The first Wednesday of every month is officially Insecure Writer's Support Group day. Members post on our blogs, discussing our doubts and fears, struggles and triumphs. We visit each other and offer a word of encouragement for those who are struggling, or cheer for those with a success to celebrate. 


Today's the day--Let's rock the neurotic writing world! 

I'll see you in May!
 
Remember, writers--slow and steady and you'll get there in the end! (Endangered desert tortoise, Joshua Tree National Park)

 
 

Friday, April 2, 2021

Flashback Friday: Random Theories (2012)

Continuing my search through my earliest blog posts, I found this one from November, 2012, and it tickled my funny bone. In the intervening 9 years, the kids who wore me out have grown into wonderful adults who will carry some of my stuff if we are backpacking, but the issues with gravity have grown more troublesome.


Friday, November 2, 2012

Random Absurd Theories

Revisions are on track!  I've finished the first rewrite, aside from some typing.  Bouncing between that and my activities aimed at getting a bond measure passed for our suffering local schools has me exhausted but feeling like I'm at least doing something.
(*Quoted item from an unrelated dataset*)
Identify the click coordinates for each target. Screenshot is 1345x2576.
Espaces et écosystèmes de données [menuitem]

So, for amusement, I'll offer some of the random thoughts that occupy my brain at off moments.  Sometimes, just for fun, I like to invent absurd theories to explain things.  Here we find a few:

Pay the Gravity Bill  There's an old Calvin and Hobbes comic strip in which Calvin discovers his Dad didn't pay the gravity bill, and he floats away.  Well, it turns out that after a certain age, if you forget to pay the gravity bill. . . they turn UP the gravity.  Way up.  This explains those days when working out is just torture.  You didn't pay the bill, you get to suffer.
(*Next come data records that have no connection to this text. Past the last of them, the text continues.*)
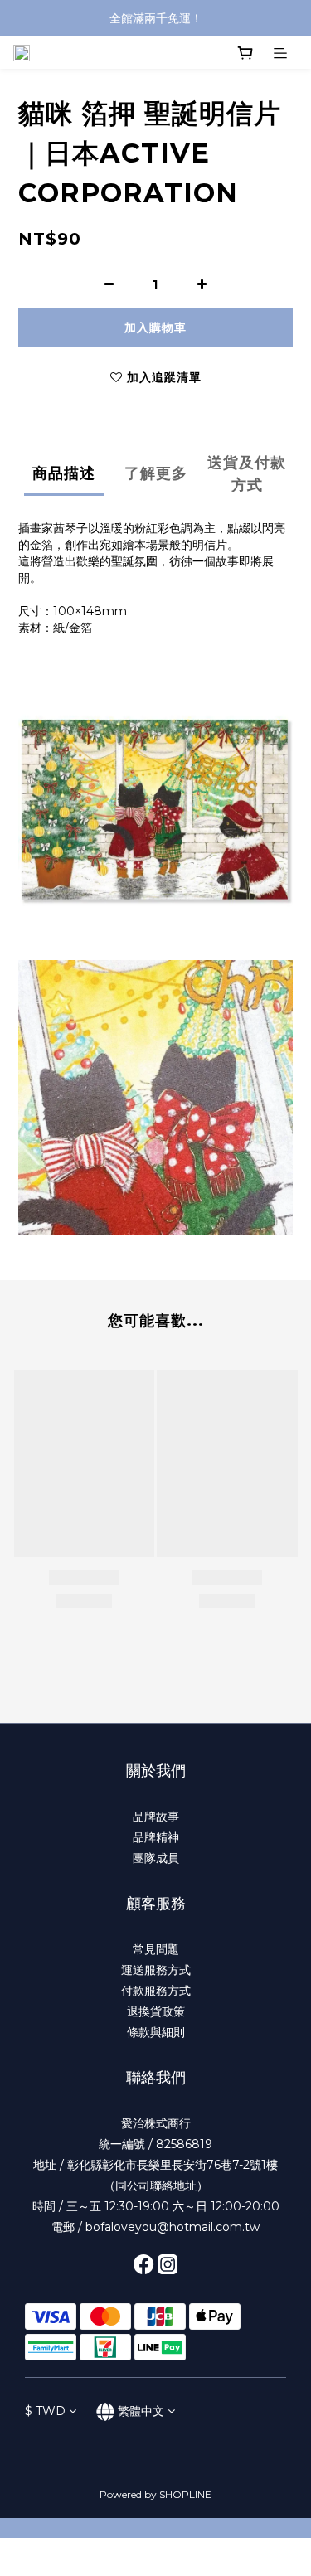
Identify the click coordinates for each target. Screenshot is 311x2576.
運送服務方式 (156, 1969)
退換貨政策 (156, 2011)
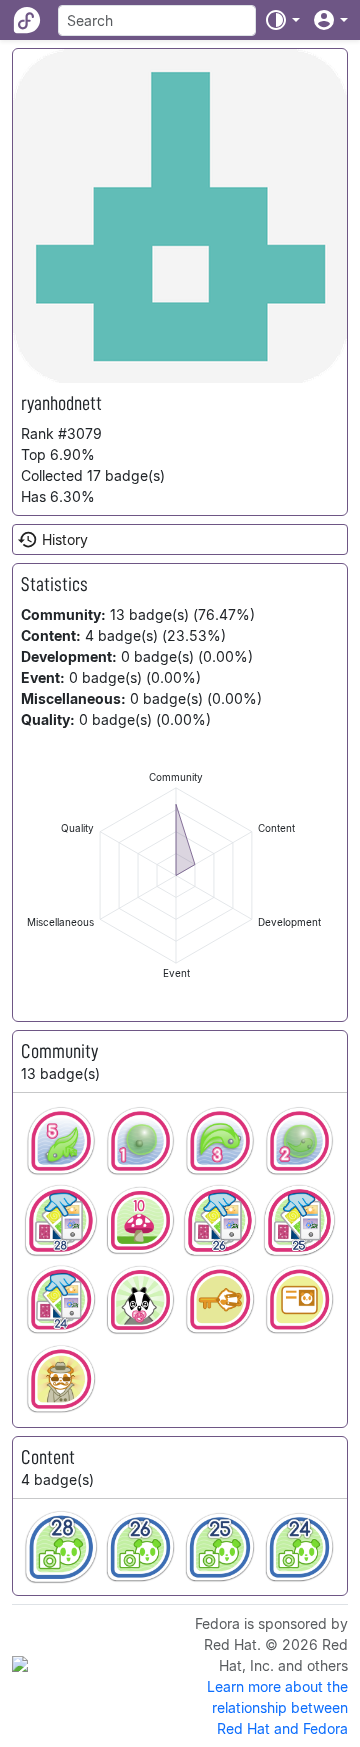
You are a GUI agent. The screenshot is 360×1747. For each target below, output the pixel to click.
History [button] (65, 539)
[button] (282, 20)
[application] (176, 875)
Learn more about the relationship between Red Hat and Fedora (277, 1707)
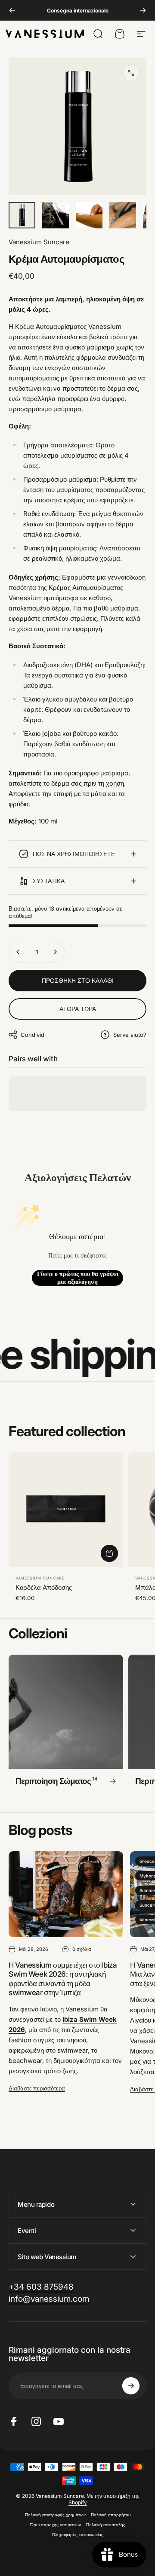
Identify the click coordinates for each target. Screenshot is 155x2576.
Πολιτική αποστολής (105, 2524)
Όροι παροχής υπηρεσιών (55, 2524)
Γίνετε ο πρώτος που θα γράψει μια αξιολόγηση (77, 1278)
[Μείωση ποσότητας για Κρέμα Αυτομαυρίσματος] (18, 952)
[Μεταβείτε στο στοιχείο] (22, 215)
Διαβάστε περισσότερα (37, 2088)
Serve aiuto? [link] (129, 1034)
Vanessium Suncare (39, 242)
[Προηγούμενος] (12, 10)
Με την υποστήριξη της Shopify (104, 2499)
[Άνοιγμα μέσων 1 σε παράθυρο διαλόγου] (131, 73)
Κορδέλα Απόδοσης (44, 1587)
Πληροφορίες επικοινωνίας (77, 2534)
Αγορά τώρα (77, 1008)
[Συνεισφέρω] (131, 2385)
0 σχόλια (81, 1949)
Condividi (33, 1034)
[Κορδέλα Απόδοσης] (66, 1509)
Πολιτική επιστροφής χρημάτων (55, 2514)
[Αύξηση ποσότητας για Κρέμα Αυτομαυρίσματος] (55, 952)
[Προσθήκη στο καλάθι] (109, 1553)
Too Many Athletes in Colorado  The reason there isn't enough oxygen for a good run in Colorado is that there are too many athletes and they have sucked all the oxygen out of the air.

Kids' energy supplies  We figured this one out well over a decade back.  Kids have separate stores of energy for different things.  For hiking, one source, and not a very big one.  For playing: some other, nearly infinite, source.  You arrive in camp after a three-mile hike with your 8-year-old so exhausted he can't even set his pack down, has to drop it with a crash in the dirt.  Two minutes later he's running up a mountain in pursuit of whatever it is that kids run up mountains to pursue, and doesn't stop until you force him to.
Corollary:  Kids get their energy by sapping it directly from their parents.  Ask any mother of toddlers.

Today you're a dophin, tomorrow a sea slug  Okay, this one isn't a theory.  More of an observation.  It's based on my swimming workouts, but the same thing is true for any kind of workout.  When a swim goes really well, I say I'm a dolphin--swimming smoothly and easily and could go on forever (or at least for a mile).  But other days, I'm lucky if I'm a sea cow, ponderous but not ungraceful.  I'm just as apt to end up a developmentally-disabled sea slug, whose limbs (do sea slugs have limbs?  Never mind) pay no attention to commands from the brain (I don't think sea slugs have brains, either. This may be the problem).  Anyway, it's generally true that if on Wednesday I'm a dolphin, on Friday I'm nearly certain to be. . . something less desirable. 

For biking, I guess you could say that if on one ride I feel like the winner of the Tour (ha!), the next ride I could be ridden into the ground by an Edwardian spinster on a one-speed with a wicker basket and a giant hat.

All of this may be related to theory #1 about not paying the Gravity bill.  

Kids engaging Energy Source 2.

 ©Rebecca M. Douglass, 2021
 As always, please ask permission to use any photos or text. Link-backs appreciated.